Public Companies Accumulate 4.4 Million ETH in Q3, Driving Record Institutional Demand

16.10.2025 22:13 3 sources positive

Public companies dramatically increased their Ethereum holdings in the third quarter of 2025, adding 4.4 million ETH worth approximately $19 billion, according to reports from Bitwise. This surge represents a 1,937% quarter-over-quarter increase in corporate Ether holdings, with the total now standing at 4.63 million ETH. Notably, 95% of all ETH held by public companies was purchased in Q3 alone, highlighting an unprecedented pace of institutional accumulation.

Only 27 public firms currently hold Ethereum on their balance sheets, yet their collective impact is significant. BitMine Immersion Technologies leads the pack with over 3 million ETH, accounting for 51% of total corporate holdings. The company has been actively buying during price dips, including a recent purchase of 104,336 ETH worth $417 million, and aims to own 5% of Ethereum's entire supply.

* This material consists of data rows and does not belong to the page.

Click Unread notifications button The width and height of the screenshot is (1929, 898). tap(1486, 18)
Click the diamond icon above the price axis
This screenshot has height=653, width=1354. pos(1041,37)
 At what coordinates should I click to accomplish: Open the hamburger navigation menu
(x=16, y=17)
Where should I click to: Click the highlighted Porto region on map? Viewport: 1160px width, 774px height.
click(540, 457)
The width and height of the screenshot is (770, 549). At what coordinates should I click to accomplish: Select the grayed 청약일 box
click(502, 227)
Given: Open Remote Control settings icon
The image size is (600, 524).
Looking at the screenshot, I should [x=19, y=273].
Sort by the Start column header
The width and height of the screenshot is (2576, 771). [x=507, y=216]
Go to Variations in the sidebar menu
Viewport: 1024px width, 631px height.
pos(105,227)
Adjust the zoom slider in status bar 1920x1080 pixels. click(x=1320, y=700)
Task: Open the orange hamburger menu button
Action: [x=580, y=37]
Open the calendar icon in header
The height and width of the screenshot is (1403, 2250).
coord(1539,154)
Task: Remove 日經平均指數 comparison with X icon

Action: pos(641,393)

Digital asset treasuries now hold 5.9 million ETH, equivalent to nearly 4.9% of Ethereum's total supply. Analyst Crypto Gucci described the market as entering a new phase with record institutional demand and the smallest liquid float in history. Supply is further tightened by exchange-traded funds (ETFs), which hold 6.84 million ETH (5.6% of supply), and staking contracts, where 35.7 million ETH remains illiquid due to long withdrawal queues. Together, these factors lock up about 40% of Ethereum's circulating supply, potentially fueling a supply squeeze.

Despite the accumulation, Ethereum's price has faced pressure, falling from $4,200 to below $4,000 in recent sell-offs and remaining 19% below its all-time high. At publication time, ETH traded near $4,049, with buying activity often rising during Asian trading sessions and selling pressure building when U.S. markets open. Analysts, including BitMine Chair Tom Lee and BitMEX co-founder Arthur Hayes, forecast that ETH could reach $10,000 to $12,000 by the end of 2025, driven by institutional inflows, ETF demand, and shrinking liquidity.